## SUPPLIED TEXT
******************************

Is that attitude based on racism, pride, economics or something else?
P.B.: That’s a hard question to answer. It’s not money; the Cherokee Nation makes enough off casino gambling to pay for services, but nobody gets a rebate check as with some other smaller tribes that have periodically tried to kick out members. Yes, it would put a strain on the nation to absorb as many as 10,000 (by some estimates) new citizens, but they would also be contributing to the nation. I don’t want to believe the exclusionists (led by Principal Chief Chad Smith) are motivated solely by racism but some of their comments (like saying the Freedman “haven’t contrubuted to the life of the nation”) make me wonder. The whole issue of “Indian blood” is very sensitive to many Indians, especially among Cherokee who have been intermarrying with whites (and blacks) for 200+ years. In fact, the Cherokee have kind of a reputation among other tribes for being “apples” (red on the outside, white on the inside).

Do Cherokee have ‘special days’ or feasts? If so, do you celebrate them and… how are they generally celebrated?
Cherokee Nation Day is celebrated on Labor Day Weekend and commemorates the ratification of the first post-Removal constitution. My family also observes the Green Corn Ceremony in late summer, early fall, which is a harvest festival that marks when the corn crop is first fit to eat. We also celebrate the Great New Moon ceremony, which is the Cherokee New Year. Of all the traditional holidays, the Green Corn Ceremony is probably the one most widely celebrated today.

Do you commemorate the Trial of Tears? If so, how?

******************************

## COLLECTED DATA
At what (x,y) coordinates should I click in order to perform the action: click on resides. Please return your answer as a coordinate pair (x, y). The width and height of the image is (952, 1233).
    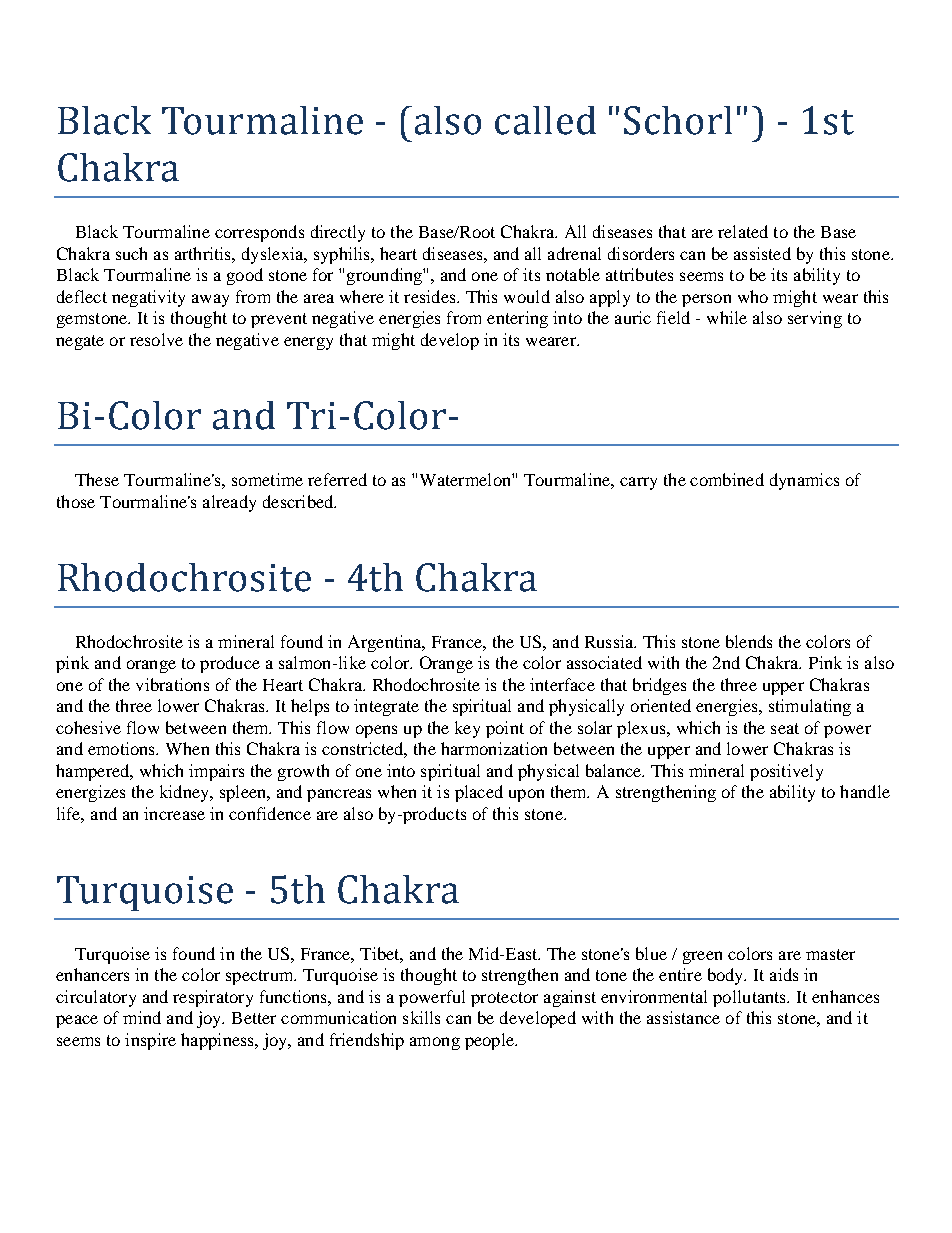
    Looking at the image, I should click on (431, 296).
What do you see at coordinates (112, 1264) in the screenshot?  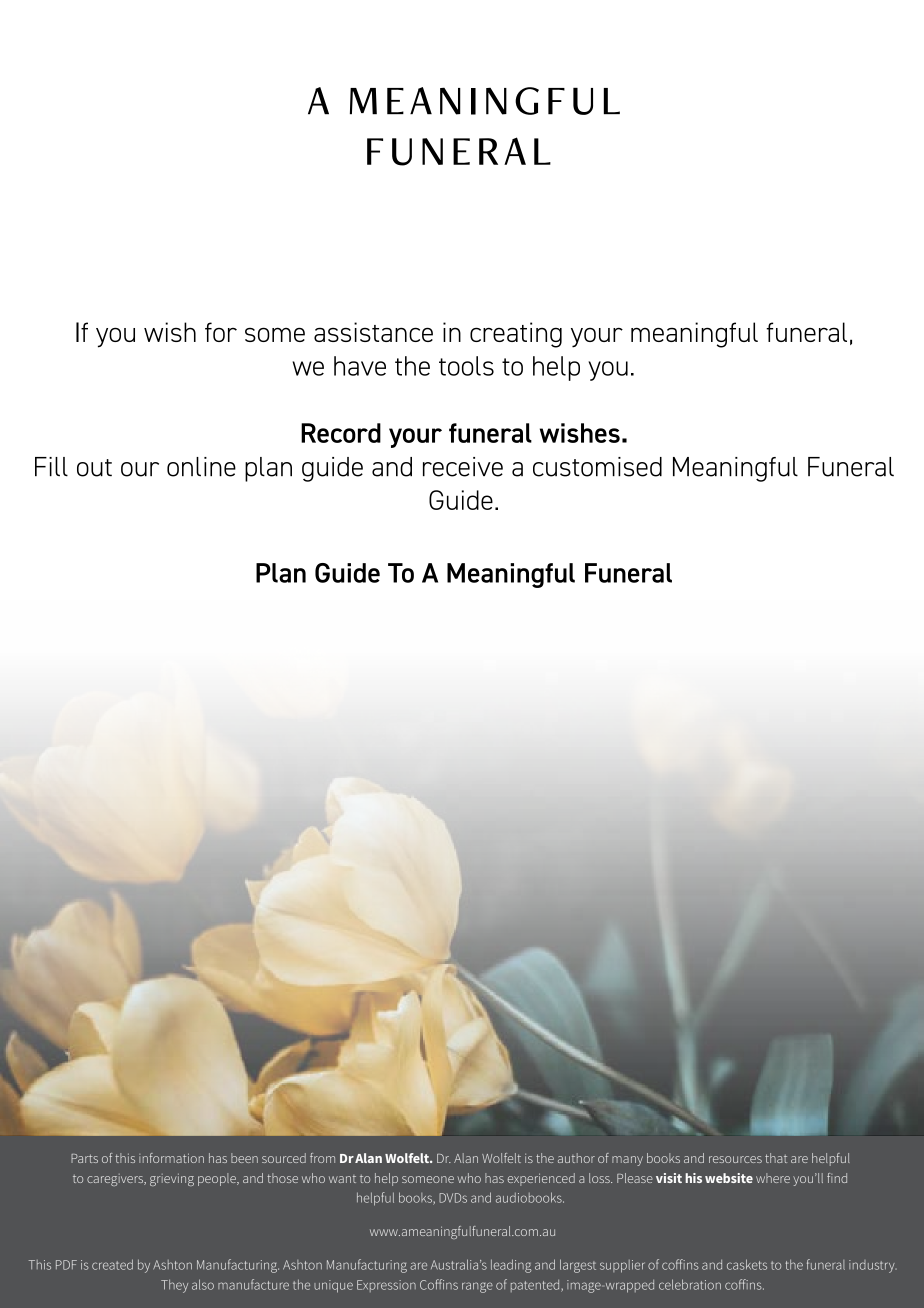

******************************

## TASK DIRECTIONS
Answer from the Cherokee interview:
1. Who leads the exclusionists?
2. What does Cherokee Nation Day commemorate?
3. Which traditional holiday is probably the most widely celebrated today?

## WRITTEN SOLUTION
1. Principal Chief Chad Smith
2. The ratification of the first post-Removal constitution
3. The Green Corn Ceremony